Chez Zone Course, de la rue Lindsay, la fermeture est prévue pour 18 heures. «Par la suite, on prendra du temps, peut-être une ou deux journées par semaine, pour prendre les appels et faire la livraison. Nous avons une clientèle fidèle, une page Facebook bien détaillée et nous allons magasiner ici pour eux. Après, on ira livrer dans la grande région de Drummond et si c’est trop loin on utilisera postes Canada. Heureusement, je pense que les gens n’arrêteront pas d’aller courir. Il faut au moins garder ça», ont raconté au journal Sylvie D’Amour et Martine Deschesne.
Chez Miss Jujube, de la rue Lindsay, Julie Chamberland s’attend à une grosse journée avant de mettre la clé dans la porte vers 21 heures. «Je prends les commandes et je suis justement en train d’analyser comment on va livrer. Mon commerce est dans la catégorie dépanneur mais on s’entend que les bonbons ce n’est pas un service essentiel. On regarde toutes les options. On va voir si le service en ligne en vaut la peine. Je suis présente sur Facebook et Instagram. Je souhaite que les gens suivent les consignes pour que ça dure le moins longtemps possible. Je serai capable de tenir un peu plus d’un mois mais pas trop longtemps quand même», a-t-elle indiqué.

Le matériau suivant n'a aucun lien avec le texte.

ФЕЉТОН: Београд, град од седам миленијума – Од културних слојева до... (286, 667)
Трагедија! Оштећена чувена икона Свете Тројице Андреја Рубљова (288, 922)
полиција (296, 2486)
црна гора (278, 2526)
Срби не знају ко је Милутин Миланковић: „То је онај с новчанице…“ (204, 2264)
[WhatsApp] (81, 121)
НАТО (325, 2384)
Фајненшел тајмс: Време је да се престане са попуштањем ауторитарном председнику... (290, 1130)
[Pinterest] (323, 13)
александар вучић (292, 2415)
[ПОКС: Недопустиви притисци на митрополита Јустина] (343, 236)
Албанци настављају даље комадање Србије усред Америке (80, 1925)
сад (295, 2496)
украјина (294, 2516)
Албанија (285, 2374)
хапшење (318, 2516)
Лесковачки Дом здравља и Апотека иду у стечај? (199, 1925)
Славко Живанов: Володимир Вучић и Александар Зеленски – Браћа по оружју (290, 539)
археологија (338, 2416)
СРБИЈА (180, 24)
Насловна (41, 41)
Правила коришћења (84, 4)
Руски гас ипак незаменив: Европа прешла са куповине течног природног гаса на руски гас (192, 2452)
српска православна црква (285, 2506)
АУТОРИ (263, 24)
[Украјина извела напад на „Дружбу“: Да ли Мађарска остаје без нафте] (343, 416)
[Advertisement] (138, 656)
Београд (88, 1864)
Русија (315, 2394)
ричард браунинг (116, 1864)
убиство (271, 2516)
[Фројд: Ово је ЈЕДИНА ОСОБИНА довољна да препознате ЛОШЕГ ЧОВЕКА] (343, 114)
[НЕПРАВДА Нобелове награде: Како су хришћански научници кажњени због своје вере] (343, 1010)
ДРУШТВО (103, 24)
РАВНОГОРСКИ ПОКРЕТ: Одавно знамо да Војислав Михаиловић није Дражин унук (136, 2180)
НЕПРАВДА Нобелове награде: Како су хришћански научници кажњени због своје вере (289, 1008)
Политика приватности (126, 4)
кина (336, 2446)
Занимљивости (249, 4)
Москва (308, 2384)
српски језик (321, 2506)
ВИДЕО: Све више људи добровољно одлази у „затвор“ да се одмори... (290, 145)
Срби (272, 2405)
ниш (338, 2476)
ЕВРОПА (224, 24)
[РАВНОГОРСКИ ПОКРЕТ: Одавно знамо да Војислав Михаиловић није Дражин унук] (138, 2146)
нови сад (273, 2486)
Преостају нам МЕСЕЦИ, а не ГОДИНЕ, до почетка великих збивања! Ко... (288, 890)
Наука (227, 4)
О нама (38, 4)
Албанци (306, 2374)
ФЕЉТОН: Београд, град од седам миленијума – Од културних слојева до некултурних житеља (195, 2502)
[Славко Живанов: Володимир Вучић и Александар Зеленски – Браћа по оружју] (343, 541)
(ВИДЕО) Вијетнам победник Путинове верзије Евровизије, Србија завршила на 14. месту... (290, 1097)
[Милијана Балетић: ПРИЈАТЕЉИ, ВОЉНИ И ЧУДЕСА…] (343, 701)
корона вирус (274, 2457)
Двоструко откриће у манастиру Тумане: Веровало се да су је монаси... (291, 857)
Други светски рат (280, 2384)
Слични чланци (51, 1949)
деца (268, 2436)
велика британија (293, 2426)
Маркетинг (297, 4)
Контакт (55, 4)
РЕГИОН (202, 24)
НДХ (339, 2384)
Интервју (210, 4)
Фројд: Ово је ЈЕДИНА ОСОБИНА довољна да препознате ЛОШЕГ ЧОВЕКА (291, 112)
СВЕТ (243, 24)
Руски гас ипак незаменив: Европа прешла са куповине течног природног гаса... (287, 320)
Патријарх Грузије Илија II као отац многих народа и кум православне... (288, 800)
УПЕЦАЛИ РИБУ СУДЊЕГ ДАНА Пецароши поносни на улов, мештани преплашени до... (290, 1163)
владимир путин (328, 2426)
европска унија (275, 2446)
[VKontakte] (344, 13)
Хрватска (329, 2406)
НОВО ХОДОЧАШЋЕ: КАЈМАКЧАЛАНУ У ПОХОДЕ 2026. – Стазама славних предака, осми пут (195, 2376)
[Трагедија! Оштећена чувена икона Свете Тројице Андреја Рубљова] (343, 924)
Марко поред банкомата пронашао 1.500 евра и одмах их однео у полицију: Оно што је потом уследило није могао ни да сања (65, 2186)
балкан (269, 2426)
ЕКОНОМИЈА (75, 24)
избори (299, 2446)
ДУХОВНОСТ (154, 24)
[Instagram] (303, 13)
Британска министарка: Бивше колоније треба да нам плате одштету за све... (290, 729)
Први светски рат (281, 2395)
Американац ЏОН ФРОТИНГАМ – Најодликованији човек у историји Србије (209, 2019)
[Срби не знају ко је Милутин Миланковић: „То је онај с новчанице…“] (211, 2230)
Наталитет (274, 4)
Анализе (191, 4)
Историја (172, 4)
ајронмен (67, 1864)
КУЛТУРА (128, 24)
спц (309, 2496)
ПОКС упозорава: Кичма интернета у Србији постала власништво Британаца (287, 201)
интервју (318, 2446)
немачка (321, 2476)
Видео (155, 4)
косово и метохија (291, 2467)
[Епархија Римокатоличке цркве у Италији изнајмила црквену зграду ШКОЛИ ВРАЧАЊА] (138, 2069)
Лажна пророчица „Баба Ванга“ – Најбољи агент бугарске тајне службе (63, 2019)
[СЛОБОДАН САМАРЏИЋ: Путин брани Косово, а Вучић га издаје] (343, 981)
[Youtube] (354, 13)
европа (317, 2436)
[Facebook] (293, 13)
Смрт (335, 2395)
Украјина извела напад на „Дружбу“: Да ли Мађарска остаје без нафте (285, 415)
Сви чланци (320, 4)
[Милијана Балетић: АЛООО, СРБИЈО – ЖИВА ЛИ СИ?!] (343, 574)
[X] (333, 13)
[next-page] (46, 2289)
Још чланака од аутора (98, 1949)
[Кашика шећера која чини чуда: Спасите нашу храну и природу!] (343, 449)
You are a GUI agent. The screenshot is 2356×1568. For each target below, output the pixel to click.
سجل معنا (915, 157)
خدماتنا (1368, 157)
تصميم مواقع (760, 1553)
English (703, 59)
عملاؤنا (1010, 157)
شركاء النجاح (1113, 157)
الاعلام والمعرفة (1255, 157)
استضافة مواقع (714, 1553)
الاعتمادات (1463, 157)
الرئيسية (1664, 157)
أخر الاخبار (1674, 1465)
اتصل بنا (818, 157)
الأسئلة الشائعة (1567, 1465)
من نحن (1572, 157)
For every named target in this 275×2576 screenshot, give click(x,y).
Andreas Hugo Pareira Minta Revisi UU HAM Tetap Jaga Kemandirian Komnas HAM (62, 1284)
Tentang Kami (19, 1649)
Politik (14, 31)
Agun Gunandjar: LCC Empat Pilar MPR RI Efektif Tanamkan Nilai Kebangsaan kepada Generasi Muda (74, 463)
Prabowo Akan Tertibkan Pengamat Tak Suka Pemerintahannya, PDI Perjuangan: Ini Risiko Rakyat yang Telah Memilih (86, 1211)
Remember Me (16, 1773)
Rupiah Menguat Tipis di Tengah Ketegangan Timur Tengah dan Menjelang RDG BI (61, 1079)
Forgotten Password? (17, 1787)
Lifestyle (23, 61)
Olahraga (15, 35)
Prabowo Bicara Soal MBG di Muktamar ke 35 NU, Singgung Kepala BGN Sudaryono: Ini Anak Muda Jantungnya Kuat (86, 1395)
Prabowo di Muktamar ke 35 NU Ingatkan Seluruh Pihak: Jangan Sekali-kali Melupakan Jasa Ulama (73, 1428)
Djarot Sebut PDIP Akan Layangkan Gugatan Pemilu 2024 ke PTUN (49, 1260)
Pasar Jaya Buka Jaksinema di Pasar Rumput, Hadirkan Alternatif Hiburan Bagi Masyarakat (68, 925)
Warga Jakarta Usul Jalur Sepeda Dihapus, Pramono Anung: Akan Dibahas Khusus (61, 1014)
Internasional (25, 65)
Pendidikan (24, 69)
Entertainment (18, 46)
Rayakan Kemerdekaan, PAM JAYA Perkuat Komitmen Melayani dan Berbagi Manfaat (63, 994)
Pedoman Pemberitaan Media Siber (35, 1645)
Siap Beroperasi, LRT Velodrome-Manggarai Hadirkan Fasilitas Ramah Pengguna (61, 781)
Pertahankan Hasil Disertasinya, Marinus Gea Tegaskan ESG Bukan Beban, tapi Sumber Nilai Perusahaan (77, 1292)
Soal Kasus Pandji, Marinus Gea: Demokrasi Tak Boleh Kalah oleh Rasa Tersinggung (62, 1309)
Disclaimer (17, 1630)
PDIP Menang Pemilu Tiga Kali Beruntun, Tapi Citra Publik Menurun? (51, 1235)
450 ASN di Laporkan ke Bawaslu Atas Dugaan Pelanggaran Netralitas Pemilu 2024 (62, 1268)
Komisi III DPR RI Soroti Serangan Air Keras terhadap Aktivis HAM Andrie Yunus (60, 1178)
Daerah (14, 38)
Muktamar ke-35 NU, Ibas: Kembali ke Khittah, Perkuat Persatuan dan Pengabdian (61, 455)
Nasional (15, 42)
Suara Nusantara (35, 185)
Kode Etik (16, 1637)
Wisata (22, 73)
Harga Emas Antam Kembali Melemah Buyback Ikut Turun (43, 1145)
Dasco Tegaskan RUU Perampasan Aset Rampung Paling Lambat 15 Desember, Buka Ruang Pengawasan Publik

Chez Céramique Pelchat, rue St-Pierre, il a fallu se mettre en deuxième vitesse pour satisfaire la clientèle. «Quand la nouvelle a tombé, nous avons dû se grouiller pour répondre aux commandes des clients qui avaient encore besoin de certains produits pour terminer leurs rénovations», ont expliqué Marie-Pier Hélie et Marie-Josée Leclair. «Pour le reste, on prendra les messages, ce sera du cas par cas. Heureusement, nous avons un certain coussin, c’est le même propriétaire pour l’entreprise que pour la bâtisse. Nous avons aussi une belle collaboration avec nos fournisseurs qui nous accommodent. Mais, maintenant, tout est bloqué à Montréal», ont-elles précisé.
Pour la musique, l’OBCD, sur le boulevard Mercure, continuera d’offrir ses disques en utilisant le web. «C’est sûr, dit Marc Gaucher, que les affaires seront au ralenti pendant la fermeture, mais j’ai une clientèle qui est à l’extérieur dans une proportion de 60 %. J’arriverai à me garder la tête en dehors de l’eau car j’ai un loyer pas trop élevé, mais je n’aurais pas été capable si l’incendie ne m’avait pas chassé de mon ancien local», a-t-il rappelé.
Dernier témoignage, celui de Pascal Allard, du restaurant La Bonne Vôtre : «Je suis ouvert et je suis seul dans le restaurant. Je fais des menus en table d’hôte format boîte à lunch. Je vais aussi m’ajuster selon la demande. On reçoit les produits frais régulièrement et les denrées gelées ne se perdront pas. Mon inventaire est bien géré. Je vais en profiter pour faire quelques rénovations dans l’auberge où j’ai trois chambres», a dit celui qui est propriétaire des lieux depuis 2003. Comme d’autres, il a reconnu qu’à moins que la crise dure un an, il devrait s’en sortir.